— Task to carry out —
Given the material below, return only the lines starting at the line with "This screenshot has height=291, width=592." and ending at the line with "Task: Decrease Wait hours with the down arrow", exactly as they appear.

* * *

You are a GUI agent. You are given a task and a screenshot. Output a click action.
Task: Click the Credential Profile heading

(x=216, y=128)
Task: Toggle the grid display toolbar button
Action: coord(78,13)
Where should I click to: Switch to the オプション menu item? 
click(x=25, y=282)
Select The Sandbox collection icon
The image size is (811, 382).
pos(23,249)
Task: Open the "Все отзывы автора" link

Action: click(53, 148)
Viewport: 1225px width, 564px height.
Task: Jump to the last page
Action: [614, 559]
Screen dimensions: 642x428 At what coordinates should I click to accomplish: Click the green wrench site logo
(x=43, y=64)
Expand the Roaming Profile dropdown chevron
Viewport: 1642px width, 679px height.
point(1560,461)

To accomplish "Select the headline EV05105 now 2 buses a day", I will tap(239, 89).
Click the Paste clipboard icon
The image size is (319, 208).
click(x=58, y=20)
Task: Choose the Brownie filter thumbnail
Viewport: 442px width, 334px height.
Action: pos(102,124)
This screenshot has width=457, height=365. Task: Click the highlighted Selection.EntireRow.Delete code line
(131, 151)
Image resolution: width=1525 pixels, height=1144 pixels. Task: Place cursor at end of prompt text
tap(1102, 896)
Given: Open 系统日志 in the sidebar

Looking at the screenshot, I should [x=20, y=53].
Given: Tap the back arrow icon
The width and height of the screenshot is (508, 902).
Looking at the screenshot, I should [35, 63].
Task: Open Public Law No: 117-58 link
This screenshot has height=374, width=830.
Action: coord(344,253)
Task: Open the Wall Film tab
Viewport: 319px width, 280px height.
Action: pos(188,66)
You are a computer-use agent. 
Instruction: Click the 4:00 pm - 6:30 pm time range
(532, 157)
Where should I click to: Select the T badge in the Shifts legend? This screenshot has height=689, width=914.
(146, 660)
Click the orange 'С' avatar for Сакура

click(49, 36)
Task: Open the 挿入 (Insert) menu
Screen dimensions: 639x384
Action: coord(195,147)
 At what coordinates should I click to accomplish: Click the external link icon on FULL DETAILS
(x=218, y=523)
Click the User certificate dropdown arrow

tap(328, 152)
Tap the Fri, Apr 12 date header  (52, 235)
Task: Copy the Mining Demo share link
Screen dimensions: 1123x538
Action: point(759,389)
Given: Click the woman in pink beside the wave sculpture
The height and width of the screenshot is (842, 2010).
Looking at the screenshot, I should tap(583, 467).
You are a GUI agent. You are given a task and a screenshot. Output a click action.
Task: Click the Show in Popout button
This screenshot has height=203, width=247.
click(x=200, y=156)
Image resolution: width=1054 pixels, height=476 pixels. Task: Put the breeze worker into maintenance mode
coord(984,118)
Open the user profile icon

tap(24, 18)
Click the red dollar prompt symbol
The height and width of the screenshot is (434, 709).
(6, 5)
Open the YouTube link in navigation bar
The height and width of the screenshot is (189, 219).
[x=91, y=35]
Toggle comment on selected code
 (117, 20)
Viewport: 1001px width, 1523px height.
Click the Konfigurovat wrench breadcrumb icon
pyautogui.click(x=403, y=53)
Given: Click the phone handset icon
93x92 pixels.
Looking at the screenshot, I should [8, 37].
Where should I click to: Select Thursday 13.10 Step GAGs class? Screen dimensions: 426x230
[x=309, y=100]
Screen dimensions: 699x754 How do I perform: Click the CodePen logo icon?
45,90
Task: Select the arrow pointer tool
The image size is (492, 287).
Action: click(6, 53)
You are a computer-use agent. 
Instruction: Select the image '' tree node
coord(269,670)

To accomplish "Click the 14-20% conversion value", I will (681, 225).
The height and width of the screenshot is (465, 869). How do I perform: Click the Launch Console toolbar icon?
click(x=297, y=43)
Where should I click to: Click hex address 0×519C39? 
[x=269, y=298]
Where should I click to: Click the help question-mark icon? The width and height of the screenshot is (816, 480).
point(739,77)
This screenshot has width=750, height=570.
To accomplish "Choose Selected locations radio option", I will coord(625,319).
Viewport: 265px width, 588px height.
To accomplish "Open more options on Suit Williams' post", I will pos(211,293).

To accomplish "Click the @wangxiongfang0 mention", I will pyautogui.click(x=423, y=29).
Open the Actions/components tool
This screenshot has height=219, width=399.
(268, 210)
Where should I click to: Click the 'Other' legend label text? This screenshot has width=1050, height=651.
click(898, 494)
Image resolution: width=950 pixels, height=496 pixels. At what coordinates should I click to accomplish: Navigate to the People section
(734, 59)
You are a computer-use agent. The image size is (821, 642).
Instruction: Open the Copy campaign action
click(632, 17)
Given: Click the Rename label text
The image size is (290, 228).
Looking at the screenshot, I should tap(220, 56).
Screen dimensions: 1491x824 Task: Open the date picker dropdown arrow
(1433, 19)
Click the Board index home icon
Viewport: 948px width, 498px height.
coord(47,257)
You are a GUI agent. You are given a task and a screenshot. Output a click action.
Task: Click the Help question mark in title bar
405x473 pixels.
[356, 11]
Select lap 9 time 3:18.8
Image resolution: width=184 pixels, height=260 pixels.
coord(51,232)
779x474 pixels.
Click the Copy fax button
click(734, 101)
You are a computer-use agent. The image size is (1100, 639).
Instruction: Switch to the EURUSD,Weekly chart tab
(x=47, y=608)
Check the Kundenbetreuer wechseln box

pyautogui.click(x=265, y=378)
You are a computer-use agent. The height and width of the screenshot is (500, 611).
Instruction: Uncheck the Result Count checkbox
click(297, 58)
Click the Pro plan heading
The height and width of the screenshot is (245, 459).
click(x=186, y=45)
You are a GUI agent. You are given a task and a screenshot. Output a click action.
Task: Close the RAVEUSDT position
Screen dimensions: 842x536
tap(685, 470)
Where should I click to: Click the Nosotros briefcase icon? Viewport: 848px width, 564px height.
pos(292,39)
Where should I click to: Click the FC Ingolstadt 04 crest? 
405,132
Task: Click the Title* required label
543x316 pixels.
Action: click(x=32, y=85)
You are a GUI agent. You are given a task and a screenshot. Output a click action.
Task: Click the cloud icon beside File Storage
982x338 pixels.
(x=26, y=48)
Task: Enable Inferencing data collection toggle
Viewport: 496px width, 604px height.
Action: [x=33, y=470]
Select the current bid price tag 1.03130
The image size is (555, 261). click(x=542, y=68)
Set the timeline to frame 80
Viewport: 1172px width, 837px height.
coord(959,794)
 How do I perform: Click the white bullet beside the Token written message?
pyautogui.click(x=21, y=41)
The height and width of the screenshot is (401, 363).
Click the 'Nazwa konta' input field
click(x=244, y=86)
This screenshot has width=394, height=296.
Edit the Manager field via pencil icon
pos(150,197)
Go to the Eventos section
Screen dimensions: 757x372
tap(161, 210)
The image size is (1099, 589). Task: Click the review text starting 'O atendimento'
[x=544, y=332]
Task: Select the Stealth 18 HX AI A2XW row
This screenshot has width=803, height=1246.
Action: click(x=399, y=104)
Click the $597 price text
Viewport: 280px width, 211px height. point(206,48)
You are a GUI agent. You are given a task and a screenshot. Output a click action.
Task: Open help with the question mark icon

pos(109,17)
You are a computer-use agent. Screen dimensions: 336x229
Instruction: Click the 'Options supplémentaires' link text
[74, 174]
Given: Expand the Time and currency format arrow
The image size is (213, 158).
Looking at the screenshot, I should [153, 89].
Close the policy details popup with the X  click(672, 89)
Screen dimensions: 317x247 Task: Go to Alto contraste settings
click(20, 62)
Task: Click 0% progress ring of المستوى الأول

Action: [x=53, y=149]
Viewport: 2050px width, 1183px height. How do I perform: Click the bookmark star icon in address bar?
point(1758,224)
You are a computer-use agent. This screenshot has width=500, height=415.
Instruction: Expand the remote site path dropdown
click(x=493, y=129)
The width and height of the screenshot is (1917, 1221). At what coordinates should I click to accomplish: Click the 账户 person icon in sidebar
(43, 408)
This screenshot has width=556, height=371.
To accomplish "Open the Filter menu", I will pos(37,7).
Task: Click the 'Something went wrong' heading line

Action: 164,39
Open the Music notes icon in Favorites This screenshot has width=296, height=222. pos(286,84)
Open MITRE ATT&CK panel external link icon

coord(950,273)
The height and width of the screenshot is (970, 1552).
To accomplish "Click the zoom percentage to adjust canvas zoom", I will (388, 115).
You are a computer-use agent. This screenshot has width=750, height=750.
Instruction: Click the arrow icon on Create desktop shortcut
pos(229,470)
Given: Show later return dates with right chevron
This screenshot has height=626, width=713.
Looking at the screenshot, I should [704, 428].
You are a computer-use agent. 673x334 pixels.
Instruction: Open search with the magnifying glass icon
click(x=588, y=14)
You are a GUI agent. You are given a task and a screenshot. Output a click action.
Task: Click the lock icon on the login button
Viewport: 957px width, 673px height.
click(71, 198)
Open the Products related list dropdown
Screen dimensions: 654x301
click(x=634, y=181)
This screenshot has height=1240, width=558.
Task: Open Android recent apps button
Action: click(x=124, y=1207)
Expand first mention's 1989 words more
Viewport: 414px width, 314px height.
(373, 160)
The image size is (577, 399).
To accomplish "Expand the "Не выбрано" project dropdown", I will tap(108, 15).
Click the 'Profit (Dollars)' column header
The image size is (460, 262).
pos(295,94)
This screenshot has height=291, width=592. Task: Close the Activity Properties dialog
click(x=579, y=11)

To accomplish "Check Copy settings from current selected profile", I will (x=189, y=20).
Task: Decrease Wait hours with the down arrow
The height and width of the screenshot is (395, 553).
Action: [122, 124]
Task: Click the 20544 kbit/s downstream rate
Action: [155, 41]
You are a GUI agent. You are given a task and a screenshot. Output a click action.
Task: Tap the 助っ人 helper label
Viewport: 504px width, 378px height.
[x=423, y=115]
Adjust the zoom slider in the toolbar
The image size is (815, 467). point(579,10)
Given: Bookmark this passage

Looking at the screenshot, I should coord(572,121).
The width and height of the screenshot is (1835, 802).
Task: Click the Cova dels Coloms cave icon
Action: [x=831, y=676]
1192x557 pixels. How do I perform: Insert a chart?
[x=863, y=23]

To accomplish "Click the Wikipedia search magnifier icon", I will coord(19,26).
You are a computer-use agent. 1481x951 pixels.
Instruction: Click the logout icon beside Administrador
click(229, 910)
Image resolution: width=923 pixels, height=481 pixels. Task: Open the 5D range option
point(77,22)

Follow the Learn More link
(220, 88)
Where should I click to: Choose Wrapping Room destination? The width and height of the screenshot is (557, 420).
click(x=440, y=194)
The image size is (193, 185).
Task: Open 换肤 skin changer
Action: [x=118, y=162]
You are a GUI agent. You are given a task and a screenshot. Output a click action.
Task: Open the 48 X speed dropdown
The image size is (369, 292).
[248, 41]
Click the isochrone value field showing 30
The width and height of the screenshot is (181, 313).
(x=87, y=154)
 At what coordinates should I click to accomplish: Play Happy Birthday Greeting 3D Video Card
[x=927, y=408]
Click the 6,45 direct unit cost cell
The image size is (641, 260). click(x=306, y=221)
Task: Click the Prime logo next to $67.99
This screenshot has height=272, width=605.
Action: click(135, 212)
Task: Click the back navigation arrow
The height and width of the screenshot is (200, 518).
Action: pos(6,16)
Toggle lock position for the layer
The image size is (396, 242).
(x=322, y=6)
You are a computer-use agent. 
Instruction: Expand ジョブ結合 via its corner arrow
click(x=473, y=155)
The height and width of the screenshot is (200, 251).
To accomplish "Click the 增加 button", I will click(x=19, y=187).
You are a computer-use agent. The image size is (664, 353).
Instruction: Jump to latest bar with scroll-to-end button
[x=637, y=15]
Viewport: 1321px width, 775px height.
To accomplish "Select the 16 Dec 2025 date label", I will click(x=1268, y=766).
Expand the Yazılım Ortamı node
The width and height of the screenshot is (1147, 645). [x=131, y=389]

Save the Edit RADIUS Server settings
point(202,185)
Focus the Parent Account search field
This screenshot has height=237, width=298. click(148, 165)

* * *

— Written answer —
This screenshot has height=291, width=592. Task: Close the Activity Properties dialog
click(x=579, y=11)

To accomplish "Check Copy settings from current selected profile", I will (x=189, y=20).
Task: Decrease Wait hours with the down arrow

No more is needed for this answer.